- [What this task involves]:
Set down every entry again exactly as it stands below.

══ Provided entries ══

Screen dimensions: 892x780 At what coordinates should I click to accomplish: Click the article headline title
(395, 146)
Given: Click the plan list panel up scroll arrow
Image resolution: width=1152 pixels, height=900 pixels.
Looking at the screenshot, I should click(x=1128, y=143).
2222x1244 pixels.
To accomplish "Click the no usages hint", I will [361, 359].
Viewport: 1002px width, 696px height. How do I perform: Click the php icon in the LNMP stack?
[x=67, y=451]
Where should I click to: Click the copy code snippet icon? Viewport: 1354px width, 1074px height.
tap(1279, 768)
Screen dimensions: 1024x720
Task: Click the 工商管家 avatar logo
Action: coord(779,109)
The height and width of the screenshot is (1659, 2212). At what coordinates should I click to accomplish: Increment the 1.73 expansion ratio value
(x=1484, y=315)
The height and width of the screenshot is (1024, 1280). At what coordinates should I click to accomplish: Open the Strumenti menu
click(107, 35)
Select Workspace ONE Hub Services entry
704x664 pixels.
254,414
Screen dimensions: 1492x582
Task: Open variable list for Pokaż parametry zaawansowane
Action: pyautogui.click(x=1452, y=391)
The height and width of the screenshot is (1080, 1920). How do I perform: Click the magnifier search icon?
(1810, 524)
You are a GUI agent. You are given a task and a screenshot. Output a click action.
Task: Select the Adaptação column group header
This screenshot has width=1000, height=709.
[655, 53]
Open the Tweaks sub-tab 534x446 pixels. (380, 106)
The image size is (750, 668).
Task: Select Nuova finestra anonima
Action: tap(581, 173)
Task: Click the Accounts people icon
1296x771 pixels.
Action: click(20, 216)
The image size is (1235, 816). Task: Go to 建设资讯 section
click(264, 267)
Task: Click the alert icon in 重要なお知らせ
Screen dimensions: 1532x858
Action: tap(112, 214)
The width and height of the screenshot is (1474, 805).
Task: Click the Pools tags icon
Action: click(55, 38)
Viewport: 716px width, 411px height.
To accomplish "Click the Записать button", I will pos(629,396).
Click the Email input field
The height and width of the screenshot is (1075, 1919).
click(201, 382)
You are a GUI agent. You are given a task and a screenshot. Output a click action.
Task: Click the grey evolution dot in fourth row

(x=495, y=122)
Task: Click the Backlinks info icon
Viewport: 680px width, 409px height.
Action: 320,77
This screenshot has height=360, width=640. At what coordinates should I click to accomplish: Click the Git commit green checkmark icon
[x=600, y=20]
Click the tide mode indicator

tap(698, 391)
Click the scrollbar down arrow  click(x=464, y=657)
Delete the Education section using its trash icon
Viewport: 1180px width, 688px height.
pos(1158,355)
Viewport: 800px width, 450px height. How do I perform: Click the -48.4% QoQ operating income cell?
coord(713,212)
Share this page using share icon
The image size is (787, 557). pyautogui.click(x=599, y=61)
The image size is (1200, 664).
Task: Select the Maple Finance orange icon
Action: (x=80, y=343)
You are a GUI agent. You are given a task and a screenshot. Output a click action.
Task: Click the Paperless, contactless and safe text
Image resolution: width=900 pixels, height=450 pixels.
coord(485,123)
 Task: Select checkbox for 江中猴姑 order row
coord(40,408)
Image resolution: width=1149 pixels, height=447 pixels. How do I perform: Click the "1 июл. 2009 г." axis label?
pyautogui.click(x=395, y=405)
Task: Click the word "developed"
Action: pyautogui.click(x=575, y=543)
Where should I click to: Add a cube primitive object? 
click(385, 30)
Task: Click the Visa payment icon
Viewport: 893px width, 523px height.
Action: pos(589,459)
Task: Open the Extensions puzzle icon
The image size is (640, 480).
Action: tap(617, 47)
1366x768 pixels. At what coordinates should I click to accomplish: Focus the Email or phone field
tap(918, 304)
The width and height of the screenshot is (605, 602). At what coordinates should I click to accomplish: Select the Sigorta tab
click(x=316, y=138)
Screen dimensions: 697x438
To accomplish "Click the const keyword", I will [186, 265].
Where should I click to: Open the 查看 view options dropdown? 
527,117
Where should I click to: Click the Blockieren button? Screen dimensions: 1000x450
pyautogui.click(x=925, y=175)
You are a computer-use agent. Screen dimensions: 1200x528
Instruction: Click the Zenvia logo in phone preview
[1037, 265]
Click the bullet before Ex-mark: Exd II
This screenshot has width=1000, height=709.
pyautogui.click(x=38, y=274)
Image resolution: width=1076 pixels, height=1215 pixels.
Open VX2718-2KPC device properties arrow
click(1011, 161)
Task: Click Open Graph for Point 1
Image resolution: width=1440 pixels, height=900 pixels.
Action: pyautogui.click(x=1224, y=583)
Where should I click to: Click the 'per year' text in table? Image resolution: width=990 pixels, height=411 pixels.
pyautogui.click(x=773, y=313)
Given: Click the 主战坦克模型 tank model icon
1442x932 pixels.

═══

- [Expected output]:
Screen dimensions: 892x780 At what coordinates should I click to accomplish: Click the article headline title
(395, 146)
Given: Click the plan list panel up scroll arrow
Image resolution: width=1152 pixels, height=900 pixels.
Looking at the screenshot, I should click(x=1128, y=143).
2222x1244 pixels.
To accomplish "Click the no usages hint", I will [361, 359].
Viewport: 1002px width, 696px height. How do I perform: Click the php icon in the LNMP stack?
[x=67, y=451]
Where should I click to: Click the copy code snippet icon? Viewport: 1354px width, 1074px height.
tap(1279, 768)
Screen dimensions: 1024x720
Task: Click the 工商管家 avatar logo
Action: coord(779,109)
The height and width of the screenshot is (1659, 2212). At what coordinates should I click to accomplish: Increment the 1.73 expansion ratio value
(x=1484, y=315)
The height and width of the screenshot is (1024, 1280). At what coordinates should I click to accomplish: Open the Strumenti menu
click(107, 35)
Select Workspace ONE Hub Services entry
704x664 pixels.
254,414
Screen dimensions: 1492x582
Task: Open variable list for Pokaż parametry zaawansowane
Action: pyautogui.click(x=1452, y=391)
The height and width of the screenshot is (1080, 1920). How do I perform: Click the magnifier search icon?
(1810, 524)
You are a GUI agent. You are given a task and a screenshot. Output a click action.
Task: Select the Adaptação column group header
This screenshot has width=1000, height=709.
[655, 53]
Open the Tweaks sub-tab 534x446 pixels. (380, 106)
The image size is (750, 668).
Task: Select Nuova finestra anonima
Action: tap(581, 173)
Task: Click the Accounts people icon
1296x771 pixels.
Action: click(20, 216)
The image size is (1235, 816). Task: Go to 建设资讯 section
click(264, 267)
Task: Click the alert icon in 重要なお知らせ
Screen dimensions: 1532x858
Action: tap(112, 214)
The width and height of the screenshot is (1474, 805).
Task: Click the Pools tags icon
Action: click(55, 38)
Viewport: 716px width, 411px height.
To accomplish "Click the Записать button", I will pos(629,396).
Click the Email input field
The height and width of the screenshot is (1075, 1919).
click(201, 382)
You are a GUI agent. You are given a task and a screenshot. Output a click action.
Task: Click the grey evolution dot in fourth row

(x=495, y=122)
Task: Click the Backlinks info icon
Viewport: 680px width, 409px height.
Action: 320,77
This screenshot has height=360, width=640. At what coordinates should I click to accomplish: Click the Git commit green checkmark icon
[x=600, y=20]
Click the tide mode indicator

tap(698, 391)
Click the scrollbar down arrow  click(x=464, y=657)
Delete the Education section using its trash icon
Viewport: 1180px width, 688px height.
pos(1158,355)
Viewport: 800px width, 450px height. How do I perform: Click the -48.4% QoQ operating income cell?
coord(713,212)
Share this page using share icon
The image size is (787, 557). pyautogui.click(x=599, y=61)
The image size is (1200, 664).
Task: Select the Maple Finance orange icon
Action: (x=80, y=343)
You are a GUI agent. You are given a task and a screenshot. Output a click action.
Task: Click the Paperless, contactless and safe text
Image resolution: width=900 pixels, height=450 pixels.
coord(485,123)
 Task: Select checkbox for 江中猴姑 order row
coord(40,408)
Image resolution: width=1149 pixels, height=447 pixels. How do I perform: Click the "1 июл. 2009 г." axis label?
pyautogui.click(x=395, y=405)
Task: Click the word "developed"
Action: pyautogui.click(x=575, y=543)
Where should I click to: Add a cube primitive object? 
click(385, 30)
Task: Click the Visa payment icon
Viewport: 893px width, 523px height.
Action: pos(589,459)
Task: Open the Extensions puzzle icon
The image size is (640, 480).
Action: tap(617, 47)
1366x768 pixels. At what coordinates should I click to accomplish: Focus the Email or phone field
tap(918, 304)
The width and height of the screenshot is (605, 602). At what coordinates should I click to accomplish: Select the Sigorta tab
click(x=316, y=138)
Screen dimensions: 697x438
To accomplish "Click the const keyword", I will [186, 265].
Where should I click to: Open the 查看 view options dropdown? 
527,117
Where should I click to: Click the Blockieren button? Screen dimensions: 1000x450
pyautogui.click(x=925, y=175)
You are a computer-use agent. Screen dimensions: 1200x528
Instruction: Click the Zenvia logo in phone preview
[1037, 265]
Click the bullet before Ex-mark: Exd II
This screenshot has width=1000, height=709.
pyautogui.click(x=38, y=274)
Image resolution: width=1076 pixels, height=1215 pixels.
Open VX2718-2KPC device properties arrow
click(1011, 161)
Task: Click Open Graph for Point 1
Image resolution: width=1440 pixels, height=900 pixels.
Action: pyautogui.click(x=1224, y=583)
Where should I click to: Click the 'per year' text in table? Image resolution: width=990 pixels, height=411 pixels.
pyautogui.click(x=773, y=313)
Given: Click the 主战坦克模型 tank model icon
1442x932 pixels.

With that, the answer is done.